僕は週の時間割りを埋めるべく入学案内の勧誘特典を検討していた。リドナスの時間割りは読み書きや計算などの基礎教養を中心にして埋めてやる。
なるべく興味を惹く科目を選ぶ。過去の受講者数の実績も重要だ。人気の講師は大講堂の席を取るのも大変だとか学生情報も役に立つ。迷宮の騒動では情報収集の大切さを学んだ。嘘の情報提供であれば、いずれギルドに消されるだろう。
そういう意味でも入学案内から有意義な科目を選ぶ事が入学試験と言えるだろう。まあ、無駄な講義であれば途中で切って他の講義へ参加すれば良い。教員の世界も厳しそうだ。
入学案内に掲載された学生や教員の失敗談が面白い。こういうよもやま話が役に立つ事もある。ようやく、自分の時間割を埋めた。後は受講希望の抽選用紙に書き移すのみだ。
人気の講師は大講堂の定員もあり抽選となるようだ。
窓口の職員の注意を聞き流す。
僕は校舎を後にした。
◆◇◇◆◇
今日は水の神殿で祭事がある。本殿の小島が見える入り江は屋台と見物人で混雑していた。海岸線の岩場には祈祷を行う神職がおり、初穂料や玉串料を捧げる箱があった。信仰している者が銀貨を投じる。

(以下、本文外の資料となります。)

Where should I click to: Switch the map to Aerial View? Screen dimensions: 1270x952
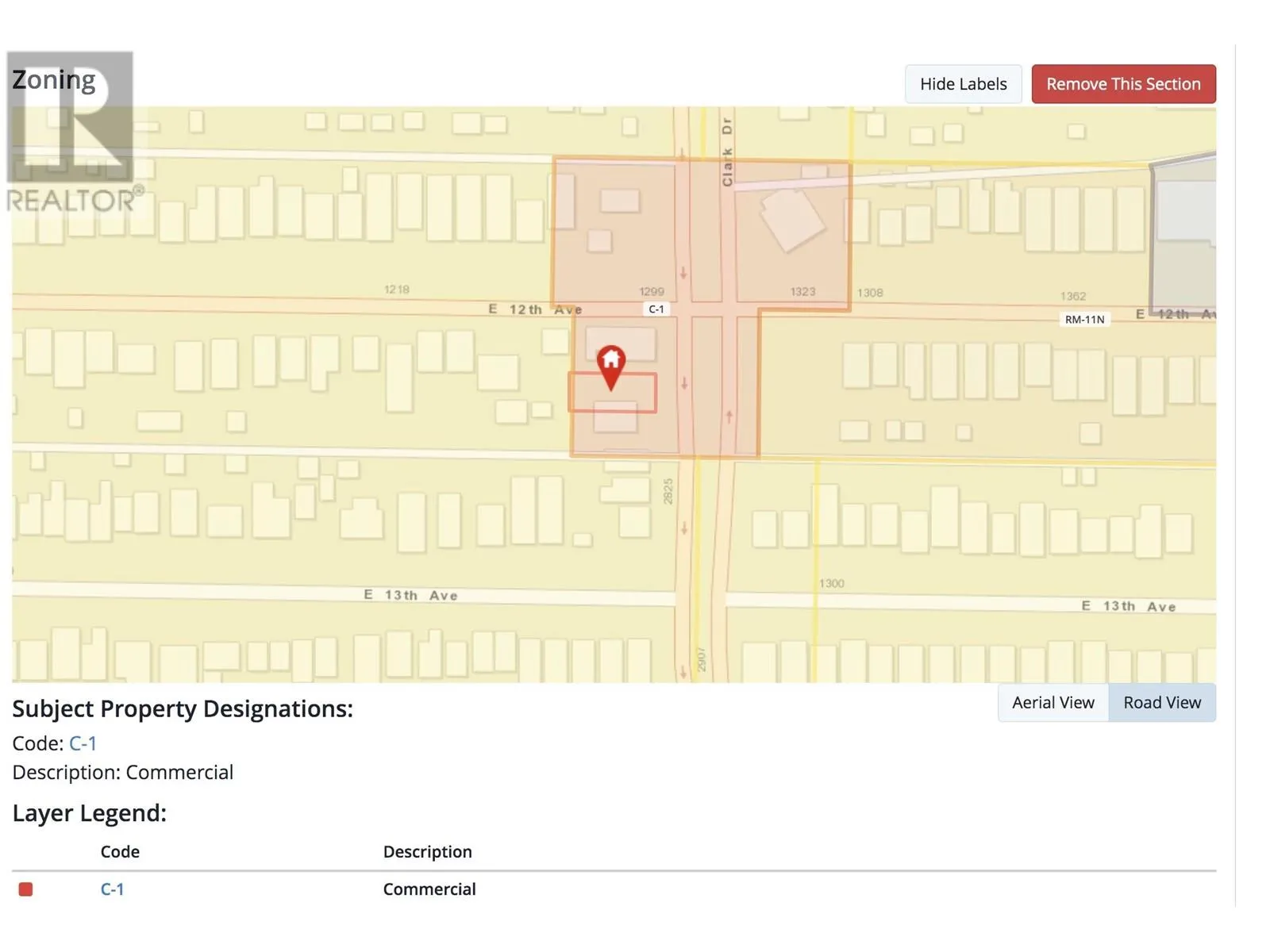click(1053, 703)
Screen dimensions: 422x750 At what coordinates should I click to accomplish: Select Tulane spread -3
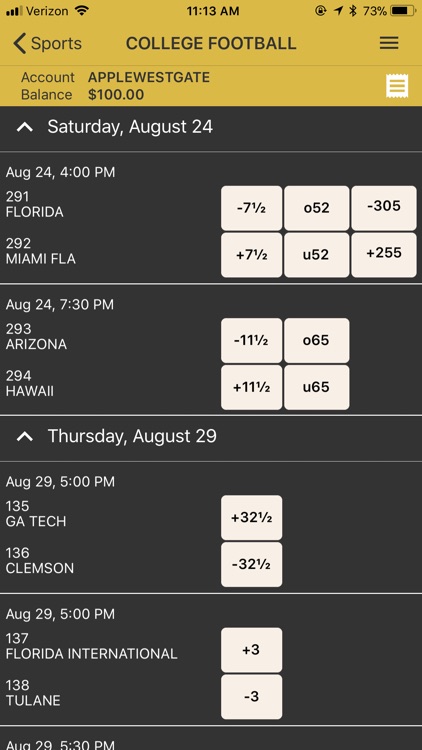pos(252,697)
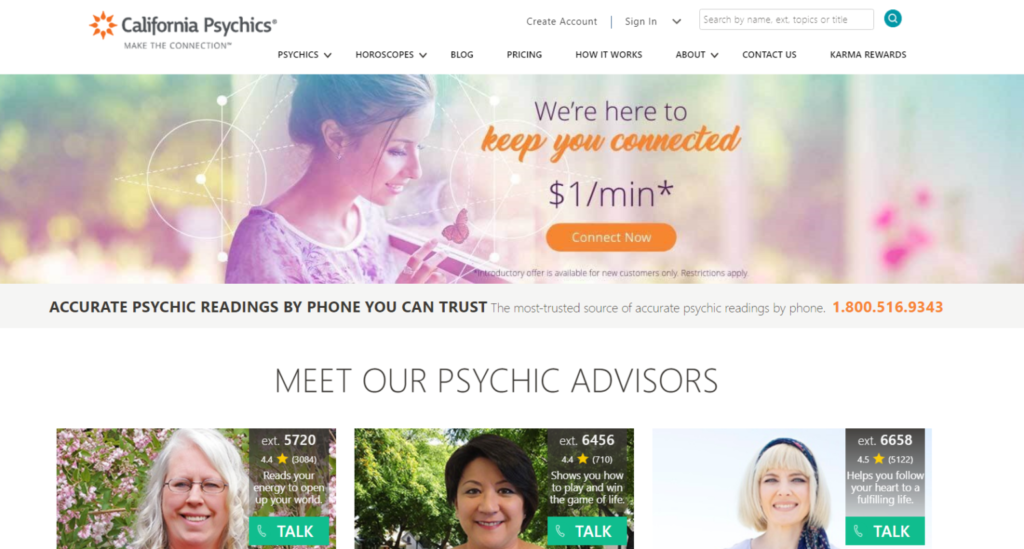Open the Create Account link
1024x549 pixels.
coord(562,22)
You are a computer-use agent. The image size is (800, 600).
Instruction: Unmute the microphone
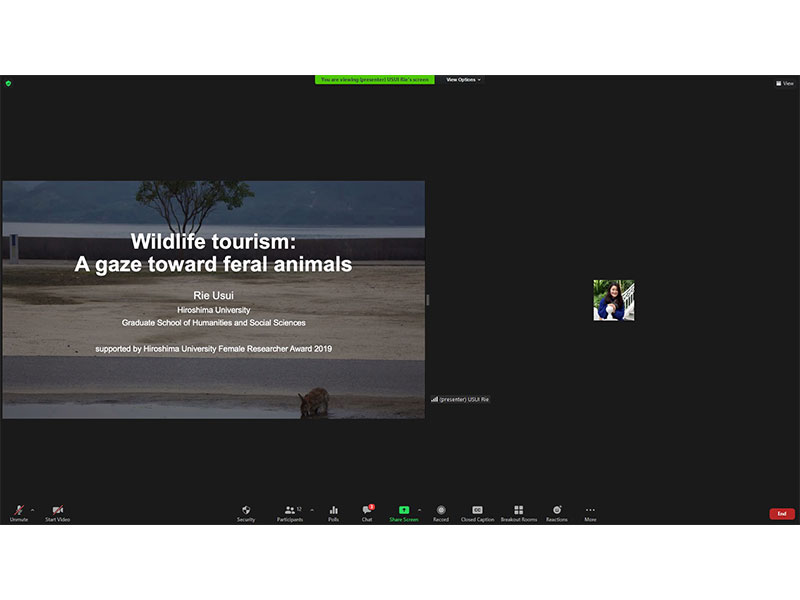19,512
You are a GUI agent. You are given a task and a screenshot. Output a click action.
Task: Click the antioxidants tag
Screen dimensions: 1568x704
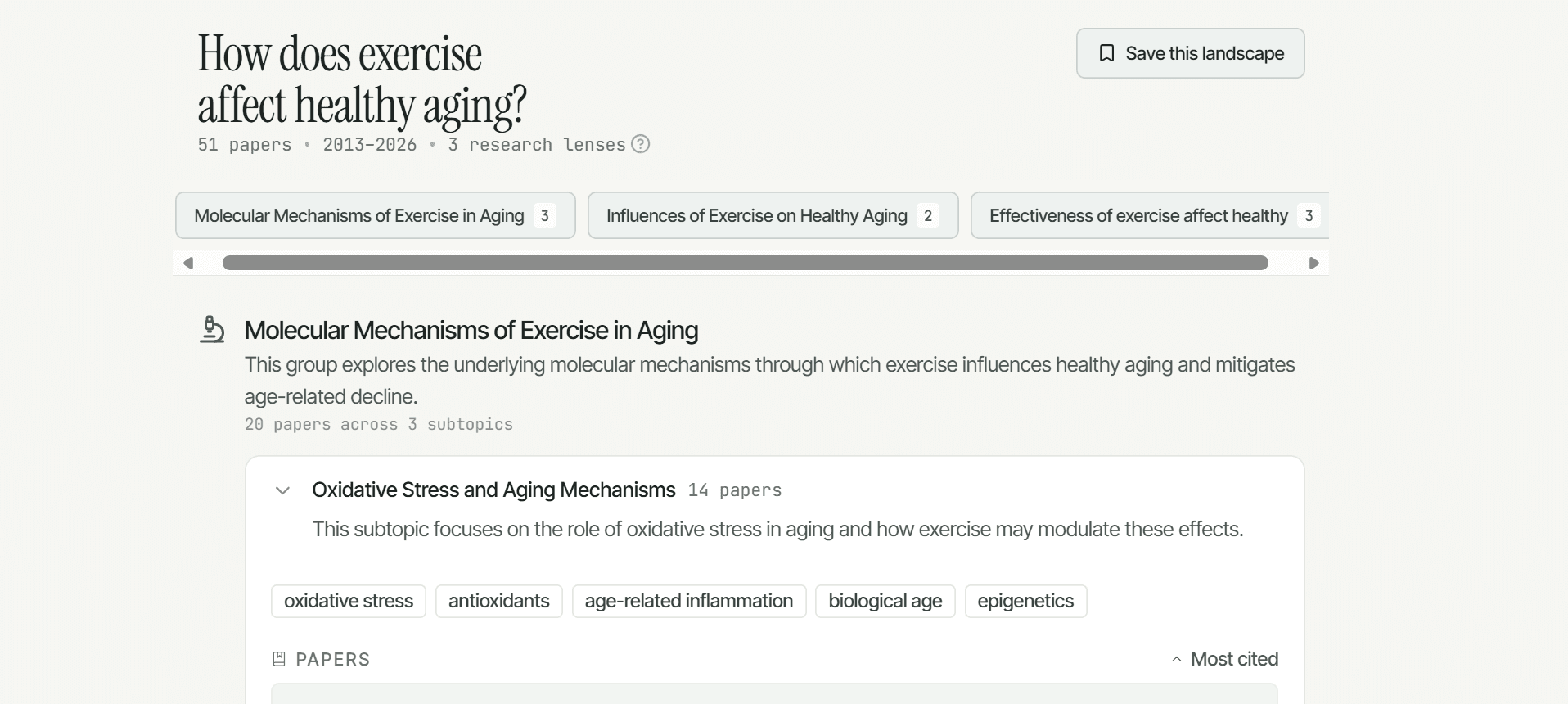coord(499,601)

何を祈るでも無いが僕は銀貨を投じた。無信心でも神の威光に従ってしまうのは、先祖の血の流れの故かな。西の海に夕日がかかると海岸に歓声が起きた。本殿の小島を見やると神像に似た人型が西を向いて立ち上がった。
「で、でけぇ…」
「神々しい! お姿よ」
「…近くして見がたきは我が心…」
見物の人々からも口々に感嘆の声が漏れる。夕日に照らされた人型は水の造形に見えて光の屈折で輝いている。人型は両手を広げ先祖の霊を迎える仕草をした。大質量の両腕から水飛沫が漏れた…ギリシャ風の貫頭衣キトンだろうか。
「おおぉ…」
「あこに、おわすは…」
「…細にして空に遍くは我が仏…」
夕日が沈むにつれて人型は形を無くして消え去った。銀貨を投じる者が増した。マシマシだッ! 僕は屋台を攻略していた。リドナスは最初から最後まで屋台の攻略に勤しむ様子だ。
巨大な神像も最初からリドナスには水で作った虚仮威しに見えたのだろう。あるいは無信心なのか…両方か…僕は珍しい出し物を見られただけで満足していた。
恐らく大勢の水の神官が総出に、大規模な魔法を行使したのだろう。今頃はアマリエも魔力不足で燃え尽きているかも知れない。
僕は、そんな想像を巡らせて帰途についた。
--
※儀式魔法が神事として登場しました。